··· Provided data ···
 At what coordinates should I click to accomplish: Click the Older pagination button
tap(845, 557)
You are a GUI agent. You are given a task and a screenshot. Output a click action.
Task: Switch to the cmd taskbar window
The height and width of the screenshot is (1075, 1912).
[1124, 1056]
···
**What needs to be done**
Restate every record word for word.

**Exercise solution**
 At what coordinates should I click to accomplish: Click the Older pagination button
tap(845, 557)
You are a GUI agent. You are given a task and a screenshot. Output a click action.
Task: Switch to the cmd taskbar window
The height and width of the screenshot is (1075, 1912).
[1124, 1056]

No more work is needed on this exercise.